2016 Volume 4 Issue 2 Pages 106-107
Very little is known about atypical HELLP syndrome in relation to uteroplacental insufficiency. A 41-year-old primigravida with fetal growth restriction due to uteroplacental insufficiency suddenly experienced severe right upper quadrant pain at 28 weeks gestation without preeclampsia. Although laboratory abnormalities were not evident, the symptoms persisted for 2 hours. Elective cesarean section was performed because atypical HELLP syndrome was highly suspected. On postpartum day 1, a marked elevation of liver enzymes, low platelet count, and anemia without hypertension and proteinuria were noted, but these parameters spontaneously improved within a week. Our experience highlights instances where atypical HELLP syndrome might occur in uteroplacental insufficiency cases.
HELLP syndrome, which generally occurs in the presence of preeclampsia, is a serious complication of pregnancy.1) Stella et al. described cases where presenting symptoms similar to those of HELLP syndrome developed before 20 weeks gestation or without preeclampsia (i.e., atypical HELLP syndrome).2) However, little is known about the relationship between atypical HELLP syndrome and uteroplacental insufficiency, which is one of the causes of preeclampsia. We describe herein the clinical features of atypical HELLP syndrome in a pregnancy complicated by uteroplacental insufficiency.

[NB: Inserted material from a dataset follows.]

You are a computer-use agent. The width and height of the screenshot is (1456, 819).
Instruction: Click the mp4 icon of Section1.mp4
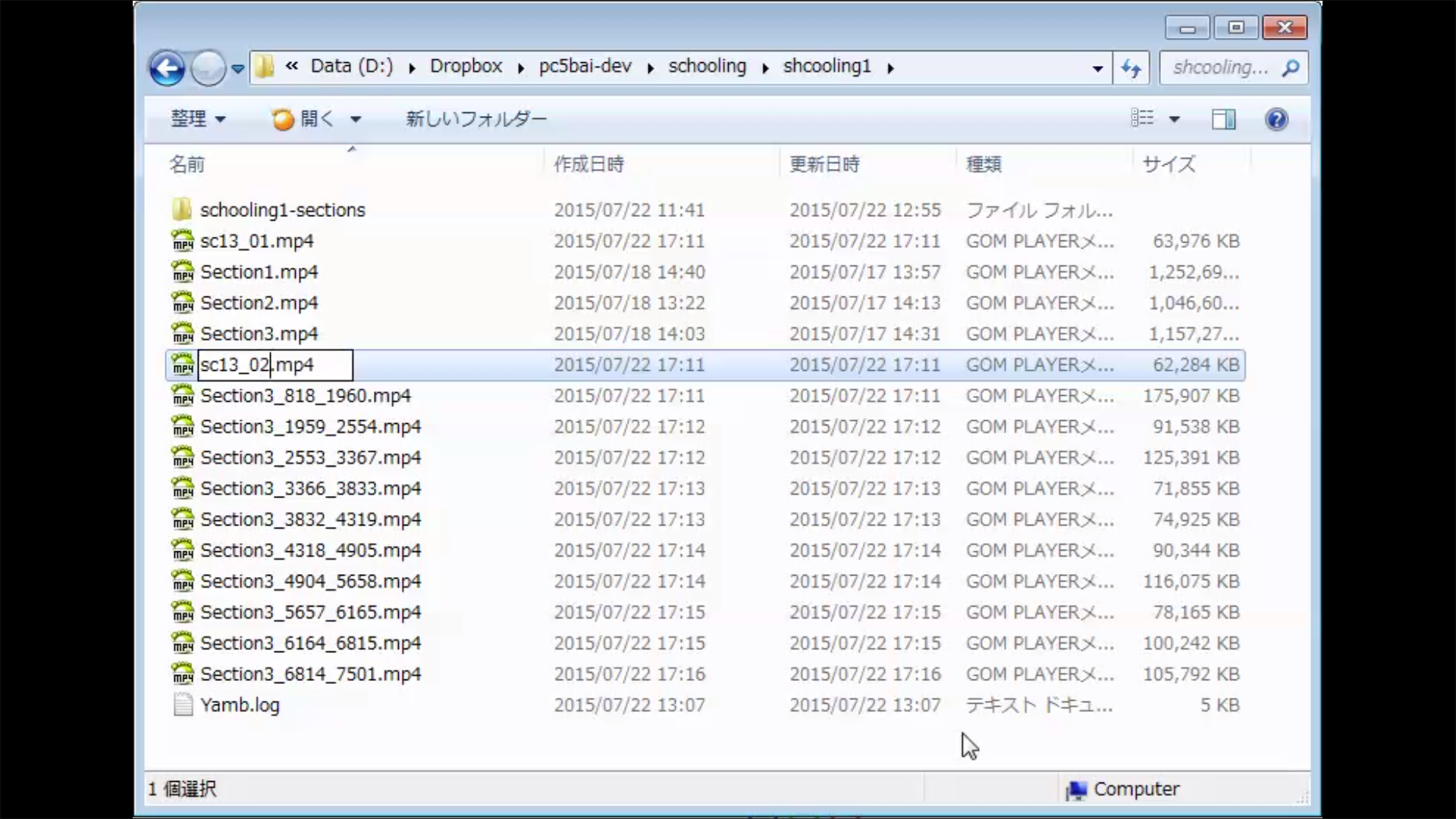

A 41-year-old gravida 0, para 0 woman was referred to our hospital at 28 weeks gestation because of fetal growth restriction (FGR). No maternal risk factors affecting the pregnancy were found, except for advanced maternal age. A fetal ultrasound examination revealed severe FGR (estimated fetal body weight 606 g, −3.5 S.D.). Doppler studies demonstrated bilateral early-diastolic notches in the uterine artery, end-diastolic reversed flow in the umbilical artery, elevation of the pulsatility index in the ductus venous, and reduction of the pulsatility index in the middle cerebral artery. These findings indicated that the FGR was attributed to uteroplacental insufficiency. Patient blood pressure (119/74 mmHg) and all laboratory findings were normal. Two days later, the patient suddenly experienced severe right upper quadrant pain that radiated into the right shoulder and was associated with vomiting. Blood pressure was normal (126/84 mmHg), and laboratory abnormalities were not noted, except for mildly elevated aspartate aminotransferase levels (Figure 1). An abdominal ultrasound examination did not show any abnormal findings related to the severe right upper quadrant pain such as hematoma, hepatic infarction, fatty liver changes, or gallstone attack. The symptoms persisted for two hours, and finally, elective cesarean section was performed because atypical HELLP syndrome was highly suspected. A female infant weighing 603 g was delivered with Apgar scores of 6 and 7 at one and five minutes, respectively. The patient’s right upper quadrant pain was relieved soon after delivery. Six hours after delivery (on postpartum day 1), a marked elevation of liver enzymes, low platelet count, and anemia without hypertension and proteinuria were noted (Figure 1). A whole-body computed tomography scan performed on postpartum day 1 did not show any abnormalities. The laboratory parameters returned to normal without any treatment within one week (Figure 1). Based on these findings, the patient was diagnosed with atypical HELLP syndrome. The placenta weighed 120 g and ischemic changes were noted on microscopic examination. The patient was discharged without complications on postpartum day 8.
Laboratory findings.
Changes in maternal blood pressure, platelet counts, and liver function test results in the peripartum period. Note that significant elevation of serum AST (black triangle; left axis), ALT (black circle; left axis), and LDH (black square; left axis) levels, and low platelets (white square; right axis), were found at six hours after delivery (on postpartum day 1), but returned to normal within a week.
PLT; platelet.
In the present case, sudden onset of severe pain radiating from the right upper quadrant into the right shoulder was the only symptom of atypical HELLP syndrome. The clinical symptoms and abnormalities in laboratory findings spontaneously improved after delivery. Right upper quadrant pain results from stretching of Glisson’s capsule, and is caused by hepatocyte injury, which could be caused by bioactive substances derived from the placenta. Several reports suggest that Fas ligand is a strong candidate for hepatocyte injury.3,4,5) Higher production of Fas ligand in a hypoxic villous trophoblast might occur in the maternal circulation in HELLP syndrome than in preeclampsia.4,5) Although bioactive substances were not detected in the present case, placental ischemic changes secondary to uteroplacental insufficiency might increase the levels of bioactive substances.
Our experience suggests that atypical HELLP syndrome can occur in cases of uteroplacental insufficiency. In the management of HELLP syndrome, it is important to be aware of clinical symptoms including right upper quadrant pain as well as hypertension, proteinuria, and abnormal blood examination results.
The authors have no conflicts of interest to declare.